» RECORDS FOR THIS EXERCISE
--

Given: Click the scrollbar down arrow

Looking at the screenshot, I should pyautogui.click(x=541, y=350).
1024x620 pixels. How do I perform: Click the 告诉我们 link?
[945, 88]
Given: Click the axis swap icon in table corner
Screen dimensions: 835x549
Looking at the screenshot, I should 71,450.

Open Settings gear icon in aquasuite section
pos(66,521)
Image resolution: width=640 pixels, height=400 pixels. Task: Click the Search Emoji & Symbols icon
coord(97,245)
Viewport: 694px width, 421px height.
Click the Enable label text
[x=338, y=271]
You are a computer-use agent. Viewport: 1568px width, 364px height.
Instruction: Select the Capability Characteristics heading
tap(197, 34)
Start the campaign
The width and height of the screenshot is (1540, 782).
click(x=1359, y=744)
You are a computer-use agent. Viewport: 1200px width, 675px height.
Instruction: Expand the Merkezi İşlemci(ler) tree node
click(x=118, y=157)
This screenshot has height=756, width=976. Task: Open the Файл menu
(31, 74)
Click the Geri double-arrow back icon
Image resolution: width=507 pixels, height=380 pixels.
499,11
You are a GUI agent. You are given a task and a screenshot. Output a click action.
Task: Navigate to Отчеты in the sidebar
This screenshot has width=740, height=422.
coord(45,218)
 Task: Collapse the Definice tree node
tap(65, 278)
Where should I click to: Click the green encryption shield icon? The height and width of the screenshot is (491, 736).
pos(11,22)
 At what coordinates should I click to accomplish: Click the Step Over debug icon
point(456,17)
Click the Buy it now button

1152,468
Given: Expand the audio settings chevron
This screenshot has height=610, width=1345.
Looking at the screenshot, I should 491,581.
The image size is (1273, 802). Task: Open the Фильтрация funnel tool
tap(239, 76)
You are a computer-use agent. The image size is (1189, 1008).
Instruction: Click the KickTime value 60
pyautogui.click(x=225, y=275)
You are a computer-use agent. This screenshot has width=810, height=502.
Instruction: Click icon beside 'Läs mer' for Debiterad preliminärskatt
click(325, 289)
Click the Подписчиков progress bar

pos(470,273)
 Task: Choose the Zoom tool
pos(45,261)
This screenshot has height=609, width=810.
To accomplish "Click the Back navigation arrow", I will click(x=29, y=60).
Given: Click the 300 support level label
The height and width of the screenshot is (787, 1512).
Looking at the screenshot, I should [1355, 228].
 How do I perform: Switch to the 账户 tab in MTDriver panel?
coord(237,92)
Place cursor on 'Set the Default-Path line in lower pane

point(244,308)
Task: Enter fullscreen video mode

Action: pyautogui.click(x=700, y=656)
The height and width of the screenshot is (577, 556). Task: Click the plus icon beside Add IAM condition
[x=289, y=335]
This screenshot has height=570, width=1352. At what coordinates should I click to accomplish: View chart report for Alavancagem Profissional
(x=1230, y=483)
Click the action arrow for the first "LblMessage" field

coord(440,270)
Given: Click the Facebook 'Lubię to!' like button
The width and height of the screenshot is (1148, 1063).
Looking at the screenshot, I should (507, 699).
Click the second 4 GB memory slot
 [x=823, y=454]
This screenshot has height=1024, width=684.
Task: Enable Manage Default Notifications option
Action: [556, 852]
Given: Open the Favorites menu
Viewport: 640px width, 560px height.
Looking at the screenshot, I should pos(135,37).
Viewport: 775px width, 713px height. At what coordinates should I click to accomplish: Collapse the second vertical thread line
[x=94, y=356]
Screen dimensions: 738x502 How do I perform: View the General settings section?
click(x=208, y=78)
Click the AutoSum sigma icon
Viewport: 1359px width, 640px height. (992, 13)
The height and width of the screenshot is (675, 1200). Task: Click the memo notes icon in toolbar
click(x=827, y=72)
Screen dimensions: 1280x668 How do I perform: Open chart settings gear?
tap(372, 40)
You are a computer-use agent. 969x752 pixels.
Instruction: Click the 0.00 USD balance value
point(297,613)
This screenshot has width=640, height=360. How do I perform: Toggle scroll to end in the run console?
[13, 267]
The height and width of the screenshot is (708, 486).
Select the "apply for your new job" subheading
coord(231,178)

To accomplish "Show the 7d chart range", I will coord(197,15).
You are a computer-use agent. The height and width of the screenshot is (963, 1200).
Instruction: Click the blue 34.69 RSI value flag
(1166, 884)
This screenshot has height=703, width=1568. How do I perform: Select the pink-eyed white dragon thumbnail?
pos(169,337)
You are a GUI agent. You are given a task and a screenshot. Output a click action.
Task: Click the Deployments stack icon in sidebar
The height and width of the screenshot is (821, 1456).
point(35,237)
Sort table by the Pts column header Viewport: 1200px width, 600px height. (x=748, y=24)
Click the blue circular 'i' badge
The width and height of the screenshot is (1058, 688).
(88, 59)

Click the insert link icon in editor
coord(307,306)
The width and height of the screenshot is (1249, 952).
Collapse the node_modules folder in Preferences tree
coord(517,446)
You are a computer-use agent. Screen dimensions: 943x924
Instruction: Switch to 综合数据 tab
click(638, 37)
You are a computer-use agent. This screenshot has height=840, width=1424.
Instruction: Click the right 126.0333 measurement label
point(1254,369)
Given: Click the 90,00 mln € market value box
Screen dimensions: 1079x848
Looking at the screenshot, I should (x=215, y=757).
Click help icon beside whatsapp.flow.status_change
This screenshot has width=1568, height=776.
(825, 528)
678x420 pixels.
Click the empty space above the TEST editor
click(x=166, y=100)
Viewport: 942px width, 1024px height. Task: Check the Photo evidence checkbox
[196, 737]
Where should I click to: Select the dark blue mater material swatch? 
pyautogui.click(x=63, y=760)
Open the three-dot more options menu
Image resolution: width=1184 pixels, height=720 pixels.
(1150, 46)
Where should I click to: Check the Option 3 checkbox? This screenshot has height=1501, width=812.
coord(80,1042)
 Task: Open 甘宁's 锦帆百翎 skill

--

» ACTION ITEM
Every entry must be output again, exactly as written above.

» RESPONSE AREA
Given: Click the scrollbar down arrow

Looking at the screenshot, I should pyautogui.click(x=541, y=350).
1024x620 pixels. How do I perform: Click the 告诉我们 link?
[945, 88]
Given: Click the axis swap icon in table corner
Screen dimensions: 835x549
Looking at the screenshot, I should 71,450.

Open Settings gear icon in aquasuite section
pos(66,521)
Image resolution: width=640 pixels, height=400 pixels. Task: Click the Search Emoji & Symbols icon
coord(97,245)
Viewport: 694px width, 421px height.
Click the Enable label text
[x=338, y=271]
You are a computer-use agent. Viewport: 1568px width, 364px height.
Instruction: Select the Capability Characteristics heading
tap(197, 34)
Start the campaign
The width and height of the screenshot is (1540, 782).
click(x=1359, y=744)
You are a computer-use agent. Viewport: 1200px width, 675px height.
Instruction: Expand the Merkezi İşlemci(ler) tree node
click(x=118, y=157)
This screenshot has height=756, width=976. Task: Open the Файл menu
(31, 74)
Click the Geri double-arrow back icon
Image resolution: width=507 pixels, height=380 pixels.
499,11
You are a GUI agent. You are given a task and a screenshot. Output a click action.
Task: Navigate to Отчеты in the sidebar
This screenshot has width=740, height=422.
coord(45,218)
 Task: Collapse the Definice tree node
tap(65, 278)
Where should I click to: Click the green encryption shield icon? The height and width of the screenshot is (491, 736).
pos(11,22)
 At what coordinates should I click to accomplish: Click the Step Over debug icon
point(456,17)
Click the Buy it now button

1152,468
Given: Expand the audio settings chevron
This screenshot has height=610, width=1345.
Looking at the screenshot, I should 491,581.
The image size is (1273, 802). Task: Open the Фильтрация funnel tool
tap(239, 76)
You are a computer-use agent. The image size is (1189, 1008).
Instruction: Click the KickTime value 60
pyautogui.click(x=225, y=275)
You are a computer-use agent. This screenshot has width=810, height=502.
Instruction: Click icon beside 'Läs mer' for Debiterad preliminärskatt
click(325, 289)
Click the Подписчиков progress bar

pos(470,273)
 Task: Choose the Zoom tool
pos(45,261)
This screenshot has height=609, width=810.
To accomplish "Click the Back navigation arrow", I will click(x=29, y=60).
Given: Click the 300 support level label
The height and width of the screenshot is (787, 1512).
Looking at the screenshot, I should [1355, 228].
 How do I perform: Switch to the 账户 tab in MTDriver panel?
coord(237,92)
Place cursor on 'Set the Default-Path line in lower pane

point(244,308)
Task: Enter fullscreen video mode

Action: pyautogui.click(x=700, y=656)
The height and width of the screenshot is (577, 556). Task: Click the plus icon beside Add IAM condition
[x=289, y=335]
This screenshot has height=570, width=1352. At what coordinates should I click to accomplish: View chart report for Alavancagem Profissional
(x=1230, y=483)
Click the action arrow for the first "LblMessage" field

coord(440,270)
Given: Click the Facebook 'Lubię to!' like button
The width and height of the screenshot is (1148, 1063).
Looking at the screenshot, I should (507, 699).
Click the second 4 GB memory slot
 [x=823, y=454]
This screenshot has height=1024, width=684.
Task: Enable Manage Default Notifications option
Action: [556, 852]
Given: Open the Favorites menu
Viewport: 640px width, 560px height.
Looking at the screenshot, I should pos(135,37).
Viewport: 775px width, 713px height. At what coordinates should I click to accomplish: Collapse the second vertical thread line
[x=94, y=356]
Screen dimensions: 738x502 How do I perform: View the General settings section?
click(x=208, y=78)
Click the AutoSum sigma icon
Viewport: 1359px width, 640px height. (992, 13)
The height and width of the screenshot is (675, 1200). Task: Click the memo notes icon in toolbar
click(x=827, y=72)
Screen dimensions: 1280x668 How do I perform: Open chart settings gear?
tap(372, 40)
You are a computer-use agent. 969x752 pixels.
Instruction: Click the 0.00 USD balance value
point(297,613)
This screenshot has width=640, height=360. How do I perform: Toggle scroll to end in the run console?
[13, 267]
The height and width of the screenshot is (708, 486).
Select the "apply for your new job" subheading
coord(231,178)

To accomplish "Show the 7d chart range", I will coord(197,15).
You are a computer-use agent. The height and width of the screenshot is (963, 1200).
Instruction: Click the blue 34.69 RSI value flag
(1166, 884)
This screenshot has height=703, width=1568. How do I perform: Select the pink-eyed white dragon thumbnail?
pos(169,337)
You are a GUI agent. You are given a task and a screenshot. Output a click action.
Task: Click the Deployments stack icon in sidebar
The height and width of the screenshot is (821, 1456).
point(35,237)
Sort table by the Pts column header Viewport: 1200px width, 600px height. (x=748, y=24)
Click the blue circular 'i' badge
The width and height of the screenshot is (1058, 688).
(88, 59)

Click the insert link icon in editor
coord(307,306)
The width and height of the screenshot is (1249, 952).
Collapse the node_modules folder in Preferences tree
coord(517,446)
You are a computer-use agent. Screen dimensions: 943x924
Instruction: Switch to 综合数据 tab
click(638, 37)
You are a computer-use agent. This screenshot has height=840, width=1424.
Instruction: Click the right 126.0333 measurement label
point(1254,369)
Given: Click the 90,00 mln € market value box
Screen dimensions: 1079x848
Looking at the screenshot, I should (x=215, y=757).
Click help icon beside whatsapp.flow.status_change
This screenshot has width=1568, height=776.
(825, 528)
678x420 pixels.
Click the empty space above the TEST editor
click(x=166, y=100)
Viewport: 942px width, 1024px height. Task: Check the Photo evidence checkbox
[196, 737]
Where should I click to: Select the dark blue mater material swatch? 
pyautogui.click(x=63, y=760)
Open the three-dot more options menu
Image resolution: width=1184 pixels, height=720 pixels.
(1150, 46)
Where should I click to: Check the Option 3 checkbox? This screenshot has height=1501, width=812.
coord(80,1042)
 Task: Open 甘宁's 锦帆百翎 skill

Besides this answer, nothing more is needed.